Thirty-first Sunday in Ordinary Time
A Visit to Our Cemetery for the Hallowtide Triduum
Who doesn’t love the awe-inspiring beauty of autumn, including all of the brilliant colors that light up the landscape? Our Heavenly Father’s fall artistry is just one of the many reasons to visit our Cemetery in the coming weeks. It’s certainly the perfect season to enjoy the quiet beauty and natural magnificence of our grounds, and with the Hallowtide Triduum approaching, it’s also a sacred time prayerfully to remember our loved ones who have passed from this life.
The Hallowtide Triduum was instituted after popular practices and includes the following:
1. All Saints Eve or All Hallows Eve (October 31) – Commonly known as Halloween, is a time to contemplate our own death and our eventual judgment. How can / should we prepare ourselves?
2. All Saints Day (November 1) – This is a Catholic feast day and holy day of obligation, in which we celebrate and honor those who have died and gone on to heaven – the church triumphant!
3. All Souls Day (November 2) – On this day, Catholics remember and pray for the faithful departed, including those in purgatory, the church expectant. We pray with hope and joyful expectation that they will one day be in heaven.
All Saints & All Souls:
In church tradition, we remember “those who have gone before us, marked with the sign of faith,” especially in this month of November.

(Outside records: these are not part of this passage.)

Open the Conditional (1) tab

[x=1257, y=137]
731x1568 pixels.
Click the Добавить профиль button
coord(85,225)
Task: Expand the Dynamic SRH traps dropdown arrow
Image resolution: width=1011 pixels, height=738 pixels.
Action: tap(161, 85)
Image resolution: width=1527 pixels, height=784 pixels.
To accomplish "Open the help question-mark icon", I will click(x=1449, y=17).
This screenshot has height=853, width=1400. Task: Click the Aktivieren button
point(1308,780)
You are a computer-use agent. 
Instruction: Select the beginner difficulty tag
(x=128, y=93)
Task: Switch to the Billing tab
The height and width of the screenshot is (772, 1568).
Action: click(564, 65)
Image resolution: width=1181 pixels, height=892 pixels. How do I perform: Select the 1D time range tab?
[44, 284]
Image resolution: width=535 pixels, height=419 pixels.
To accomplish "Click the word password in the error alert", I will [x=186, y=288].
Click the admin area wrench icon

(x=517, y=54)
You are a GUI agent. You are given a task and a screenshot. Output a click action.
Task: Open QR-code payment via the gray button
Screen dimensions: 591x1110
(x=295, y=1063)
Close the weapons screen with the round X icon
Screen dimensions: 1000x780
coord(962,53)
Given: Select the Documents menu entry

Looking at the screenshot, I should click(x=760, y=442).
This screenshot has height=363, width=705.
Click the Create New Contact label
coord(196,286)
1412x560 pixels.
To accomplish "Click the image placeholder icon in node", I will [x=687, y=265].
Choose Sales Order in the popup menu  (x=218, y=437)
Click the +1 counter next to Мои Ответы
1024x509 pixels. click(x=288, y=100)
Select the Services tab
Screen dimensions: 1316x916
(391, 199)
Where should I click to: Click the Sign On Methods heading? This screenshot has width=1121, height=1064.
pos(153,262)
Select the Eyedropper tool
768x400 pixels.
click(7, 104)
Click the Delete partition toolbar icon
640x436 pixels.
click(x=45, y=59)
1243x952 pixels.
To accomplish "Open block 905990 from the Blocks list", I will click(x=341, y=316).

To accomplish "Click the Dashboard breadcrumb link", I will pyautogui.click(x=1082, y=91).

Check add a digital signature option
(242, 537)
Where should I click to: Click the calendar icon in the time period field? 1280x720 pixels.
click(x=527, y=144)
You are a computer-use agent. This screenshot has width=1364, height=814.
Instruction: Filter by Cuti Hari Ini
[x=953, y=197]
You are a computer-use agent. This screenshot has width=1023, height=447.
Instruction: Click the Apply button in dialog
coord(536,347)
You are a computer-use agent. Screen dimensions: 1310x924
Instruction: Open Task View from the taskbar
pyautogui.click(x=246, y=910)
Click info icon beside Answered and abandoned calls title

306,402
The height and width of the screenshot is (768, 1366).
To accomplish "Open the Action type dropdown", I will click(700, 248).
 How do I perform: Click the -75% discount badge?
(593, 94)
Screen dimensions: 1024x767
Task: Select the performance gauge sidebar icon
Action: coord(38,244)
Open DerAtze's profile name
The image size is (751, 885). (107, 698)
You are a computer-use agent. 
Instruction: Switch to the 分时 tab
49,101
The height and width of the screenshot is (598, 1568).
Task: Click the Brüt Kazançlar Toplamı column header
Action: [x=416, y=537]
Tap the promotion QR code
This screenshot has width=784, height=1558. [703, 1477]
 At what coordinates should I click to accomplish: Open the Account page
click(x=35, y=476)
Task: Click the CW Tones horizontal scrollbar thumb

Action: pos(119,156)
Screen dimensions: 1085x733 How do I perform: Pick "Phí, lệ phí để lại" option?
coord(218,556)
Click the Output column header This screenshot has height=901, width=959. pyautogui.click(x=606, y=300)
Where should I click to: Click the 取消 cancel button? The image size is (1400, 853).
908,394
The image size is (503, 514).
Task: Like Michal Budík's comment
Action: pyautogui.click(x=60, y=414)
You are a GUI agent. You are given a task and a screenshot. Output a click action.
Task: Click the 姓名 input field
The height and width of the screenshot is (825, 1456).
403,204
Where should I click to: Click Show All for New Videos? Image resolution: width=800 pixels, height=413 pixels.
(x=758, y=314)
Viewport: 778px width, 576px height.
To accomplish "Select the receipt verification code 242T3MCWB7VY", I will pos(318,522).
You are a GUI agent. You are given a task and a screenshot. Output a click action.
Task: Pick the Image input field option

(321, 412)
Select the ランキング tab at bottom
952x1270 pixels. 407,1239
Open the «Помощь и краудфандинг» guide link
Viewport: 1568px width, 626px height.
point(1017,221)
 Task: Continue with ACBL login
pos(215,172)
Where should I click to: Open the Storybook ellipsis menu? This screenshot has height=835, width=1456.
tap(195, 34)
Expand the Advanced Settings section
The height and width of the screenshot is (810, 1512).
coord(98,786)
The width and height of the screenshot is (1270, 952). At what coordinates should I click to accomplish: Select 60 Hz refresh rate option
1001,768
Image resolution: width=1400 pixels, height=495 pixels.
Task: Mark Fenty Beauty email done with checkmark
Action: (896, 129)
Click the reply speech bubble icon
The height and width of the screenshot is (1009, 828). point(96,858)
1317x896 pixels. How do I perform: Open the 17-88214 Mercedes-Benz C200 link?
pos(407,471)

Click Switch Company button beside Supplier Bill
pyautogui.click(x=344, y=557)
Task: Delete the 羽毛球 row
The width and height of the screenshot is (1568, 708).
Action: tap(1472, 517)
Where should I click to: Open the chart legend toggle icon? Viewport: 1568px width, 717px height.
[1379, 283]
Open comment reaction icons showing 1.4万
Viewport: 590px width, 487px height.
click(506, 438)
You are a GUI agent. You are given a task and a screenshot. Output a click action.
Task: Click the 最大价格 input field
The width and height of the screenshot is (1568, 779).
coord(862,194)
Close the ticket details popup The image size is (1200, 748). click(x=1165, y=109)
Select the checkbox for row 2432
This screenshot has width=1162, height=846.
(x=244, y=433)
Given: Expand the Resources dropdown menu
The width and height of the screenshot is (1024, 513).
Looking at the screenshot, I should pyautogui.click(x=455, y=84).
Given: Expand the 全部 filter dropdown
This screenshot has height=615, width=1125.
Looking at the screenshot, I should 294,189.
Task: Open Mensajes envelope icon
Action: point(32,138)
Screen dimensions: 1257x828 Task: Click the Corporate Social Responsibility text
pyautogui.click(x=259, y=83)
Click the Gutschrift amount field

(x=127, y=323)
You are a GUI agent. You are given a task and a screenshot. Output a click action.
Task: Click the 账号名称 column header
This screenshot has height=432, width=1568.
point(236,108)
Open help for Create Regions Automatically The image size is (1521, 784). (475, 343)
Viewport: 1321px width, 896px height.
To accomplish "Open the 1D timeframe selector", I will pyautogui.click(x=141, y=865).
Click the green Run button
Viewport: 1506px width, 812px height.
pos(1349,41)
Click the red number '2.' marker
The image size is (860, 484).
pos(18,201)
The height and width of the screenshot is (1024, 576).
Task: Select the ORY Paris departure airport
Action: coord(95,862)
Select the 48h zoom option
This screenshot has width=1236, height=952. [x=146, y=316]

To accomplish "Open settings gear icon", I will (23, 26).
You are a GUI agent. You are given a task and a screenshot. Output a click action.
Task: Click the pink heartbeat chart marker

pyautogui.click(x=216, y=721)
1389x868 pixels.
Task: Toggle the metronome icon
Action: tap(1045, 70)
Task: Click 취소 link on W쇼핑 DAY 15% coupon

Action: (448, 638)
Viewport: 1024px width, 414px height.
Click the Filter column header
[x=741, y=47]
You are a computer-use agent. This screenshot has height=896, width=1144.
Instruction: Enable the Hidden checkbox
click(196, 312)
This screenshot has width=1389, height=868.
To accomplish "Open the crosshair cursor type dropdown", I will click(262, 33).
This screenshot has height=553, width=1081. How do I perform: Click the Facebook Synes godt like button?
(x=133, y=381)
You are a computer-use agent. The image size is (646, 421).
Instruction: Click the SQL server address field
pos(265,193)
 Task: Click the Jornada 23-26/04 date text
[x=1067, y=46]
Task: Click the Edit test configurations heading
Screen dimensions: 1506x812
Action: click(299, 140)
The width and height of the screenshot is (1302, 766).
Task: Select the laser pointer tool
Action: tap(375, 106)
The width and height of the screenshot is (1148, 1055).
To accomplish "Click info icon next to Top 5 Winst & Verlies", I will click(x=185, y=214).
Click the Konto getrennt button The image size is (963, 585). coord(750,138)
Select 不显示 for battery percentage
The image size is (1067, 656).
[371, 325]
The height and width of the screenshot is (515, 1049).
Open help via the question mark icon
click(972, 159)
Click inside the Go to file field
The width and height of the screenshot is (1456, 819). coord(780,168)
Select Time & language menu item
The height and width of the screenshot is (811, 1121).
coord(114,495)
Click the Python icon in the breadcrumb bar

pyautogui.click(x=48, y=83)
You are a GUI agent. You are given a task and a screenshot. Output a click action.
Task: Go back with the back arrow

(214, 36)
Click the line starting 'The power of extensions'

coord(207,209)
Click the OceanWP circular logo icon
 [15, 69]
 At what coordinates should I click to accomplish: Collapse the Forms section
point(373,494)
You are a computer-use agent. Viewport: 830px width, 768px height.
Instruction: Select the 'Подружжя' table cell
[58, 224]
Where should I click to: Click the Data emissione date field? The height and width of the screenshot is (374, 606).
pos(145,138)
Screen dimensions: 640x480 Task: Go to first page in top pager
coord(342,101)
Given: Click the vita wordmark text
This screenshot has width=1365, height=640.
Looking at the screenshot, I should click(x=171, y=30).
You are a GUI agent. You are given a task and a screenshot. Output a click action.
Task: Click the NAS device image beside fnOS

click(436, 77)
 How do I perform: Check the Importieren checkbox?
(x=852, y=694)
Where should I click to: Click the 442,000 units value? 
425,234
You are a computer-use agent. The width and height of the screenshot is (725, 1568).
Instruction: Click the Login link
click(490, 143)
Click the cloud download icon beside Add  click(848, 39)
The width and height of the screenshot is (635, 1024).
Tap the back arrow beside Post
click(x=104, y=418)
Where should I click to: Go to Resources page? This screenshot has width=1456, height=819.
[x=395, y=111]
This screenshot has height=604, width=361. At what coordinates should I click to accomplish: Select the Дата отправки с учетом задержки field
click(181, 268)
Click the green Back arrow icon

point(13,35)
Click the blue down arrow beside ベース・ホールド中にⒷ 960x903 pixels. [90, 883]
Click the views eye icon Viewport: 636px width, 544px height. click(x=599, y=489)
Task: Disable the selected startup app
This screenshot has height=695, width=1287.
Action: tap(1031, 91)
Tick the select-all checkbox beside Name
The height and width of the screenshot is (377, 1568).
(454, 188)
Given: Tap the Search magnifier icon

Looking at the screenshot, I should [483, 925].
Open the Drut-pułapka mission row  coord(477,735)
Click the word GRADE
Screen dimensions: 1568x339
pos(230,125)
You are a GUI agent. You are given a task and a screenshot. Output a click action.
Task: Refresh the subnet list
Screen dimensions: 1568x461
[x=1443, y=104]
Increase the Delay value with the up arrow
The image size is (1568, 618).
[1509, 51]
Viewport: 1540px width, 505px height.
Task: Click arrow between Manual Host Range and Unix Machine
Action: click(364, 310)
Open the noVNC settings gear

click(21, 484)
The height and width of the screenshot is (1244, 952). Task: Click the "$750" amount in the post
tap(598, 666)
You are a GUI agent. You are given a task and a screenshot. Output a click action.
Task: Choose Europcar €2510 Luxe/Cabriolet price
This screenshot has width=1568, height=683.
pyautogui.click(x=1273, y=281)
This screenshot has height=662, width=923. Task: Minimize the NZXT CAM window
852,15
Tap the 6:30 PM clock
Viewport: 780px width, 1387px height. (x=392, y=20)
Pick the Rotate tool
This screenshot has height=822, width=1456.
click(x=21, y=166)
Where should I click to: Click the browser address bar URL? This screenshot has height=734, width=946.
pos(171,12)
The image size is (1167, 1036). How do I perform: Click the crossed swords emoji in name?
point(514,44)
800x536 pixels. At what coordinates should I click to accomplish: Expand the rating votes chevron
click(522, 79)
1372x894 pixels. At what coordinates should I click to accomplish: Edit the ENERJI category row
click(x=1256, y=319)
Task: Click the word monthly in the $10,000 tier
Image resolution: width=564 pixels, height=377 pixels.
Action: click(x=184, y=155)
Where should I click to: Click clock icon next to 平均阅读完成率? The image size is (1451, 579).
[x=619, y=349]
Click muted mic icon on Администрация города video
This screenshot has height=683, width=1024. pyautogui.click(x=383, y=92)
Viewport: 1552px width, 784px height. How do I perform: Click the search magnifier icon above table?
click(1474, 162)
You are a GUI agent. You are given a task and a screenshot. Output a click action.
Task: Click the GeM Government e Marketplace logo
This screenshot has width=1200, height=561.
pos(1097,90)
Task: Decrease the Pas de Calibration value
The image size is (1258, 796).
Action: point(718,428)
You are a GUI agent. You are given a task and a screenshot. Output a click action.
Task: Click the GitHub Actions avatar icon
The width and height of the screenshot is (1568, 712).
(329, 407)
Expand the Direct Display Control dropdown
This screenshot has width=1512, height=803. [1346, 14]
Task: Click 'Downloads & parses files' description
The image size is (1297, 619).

On All Saints Day we pray with the saints whose exemplary lives are models worthy of our consideration and imitation. On All Souls Day we pray for those who need forgiveness for their sins, and yearn to see God face to face – people just like us.
Tuesday, November 1st, is All Saints Day, a Holy Day of Obligation. Masses for All Saints Day are at 6:30 and 8:00 a.m., 12:00 noon, and 7:00 p.m. That means that Monday, October 31st, is Halloween, the eve of all the hallowed (holy). Our culture seems to suggest that Halloween is about death, and the horrors surrounding dying. In the Catholic Church, our Solemnity of All Saints is a celebration of life…Life in Christ Jesus, who conquered Satan, sin and death, and has opened for us the way to Eternal Life. We do not need to buddy-up to the prince of darkness, nor make nice with the minions of the nether world, in order to negotiate the perils of this life. That certainly is NOT what Jesus did! By our Baptism, “in the Name of the Father, and of The Son, and of the Holy Spirit,” we have been made brothers and sisters of Jesus Christ, adopted children of the Heavenly Father, and gifted with the abiding presence of the Holy Spirit. There is only one HOLY SPIRIT. All the rest (fallen angels, demons, lost souls) are distractions and impediments to the healing, hope, glory, redemption, and sanctification God has in store for us through Jesus Christ and the Sacramental Life of the Catholic Church. Indeed, it is a delight to celebrate in faith the gift and grace of redemption we receive from Jesus, along with all the Angels and Saints in our “Catholic Hall of Fame.”
Wednesday, November 2nd is the Commemoration of All the Faithful Departed, All Souls Day. On Wednesday, we will celebrate our typical 6:30 and 8:00 a.m. Masses in the morning; and, our Annual Mass of Remembrance at 7:00 p.m. This Mass will begin with a litany of names: the people who were buried from St. Peter Church this past year. A special invitation was sent to their families, inviting them to join us for this evening of prayerful remembrance. All are welcome to join us, as we commend to God’s gracious care our family members, friends and faithful departed parishioners. Eternal rest grant unto them O Lord. And let perpetual light shine upon them. May they rest in peace. Amen. May their soul, and all the souls of the faithful departed rest in peace. Amen.
St. Peter Parish Purgatorial Society – Maintaining our Church
Each year at this time, we receive an envelope in our monthly packets for All Souls Day. Like last year, we are offering you the opportunity to enroll family members and friends in our Purgatorial Society. Those who are enrolled in the St. Peter Parish Purgatorial Society are remembered in a weekly Mass – that’s once a week, every week, year round. The priest praying The Purgatorial Mass receives the typical $10.00 stipend. The additional funds generated from The Purgatorial Society envelope are used for special liturgical needs of our parish, i.e. refurbish sacred vessels, purchase of altar appointments, and acquisition of liturgical consumables (candles, hosts, wine). In this way we will be remembering our faithful departed in prayer, along with maintaining the lovely way in which we pray.